The Hall of Fame, which was founded by Carnegie Mellon’s School of Computer Science, will bring an element of freshness. Although a class has been inducted each year since 2003 — R2-D2, C-3PO (both of Star Wars fame) and HAL (2001: A Space Odyssey) are prominent members — the hall has been mostly a concept, including an annual ceremony and a Web site. roboworld will give the hall a robust physical presence, bringing a new class — and new points of interest — each year.
The Robot Workshop could be even more exciting. Haas and Baillie envision that this space will be used for presentations, lectures, seminars and, most dramatically, product testing.
“Companies can interact with visitors, show off their stuff, beta-test their devices, kick the tires on things,” Haas says. “If you plan to bring a product to the consumer marketplace, you’d better be sure it can withstand the rigors of a science center environment. We might even do product launches as part of this exhibit. Won’t that be great fun?”
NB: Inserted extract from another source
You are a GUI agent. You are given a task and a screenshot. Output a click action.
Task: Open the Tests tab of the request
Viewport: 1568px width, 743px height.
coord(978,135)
Finding the $3.4 million necessary to create the exhibition doesn’t sound like great fun, but that effort has gone well. The center already has raised more than $2.5 million for roboworld and has attracted a growing list of collaborators, actual and potential. Carnegie Mellon's Entertainment Technology Center
and Robotics Institute
have signed on as partners while the project advisory committee includes representatives from such high-tech heavyweights as 4moms
, Draper Triangle Ventures
and Integrated Industrial Technologies
. Expect more partnership announcements soon.
roboworld has reached the engineering phase, a tricky bit of business.
“It’s several layers beyond anything we’ve ever done,” Baillie says. “In a single exhibit, you might have several points with some sophisticated technology that you have to make work and manage. Every one is like that in this case.”
Perhaps the most extraordinary aspect of roboworld is that center staff are designing, building and installing the exhibition without the aid of consultants, a tribute to the breadth of robotics expertise at the Carnegie Science Center — and in the region.
“We’re putting Pittsburgh where it deserves to be — at the center of the robotics movement,” Haas says. “The only place in the world this thing should be is right here.”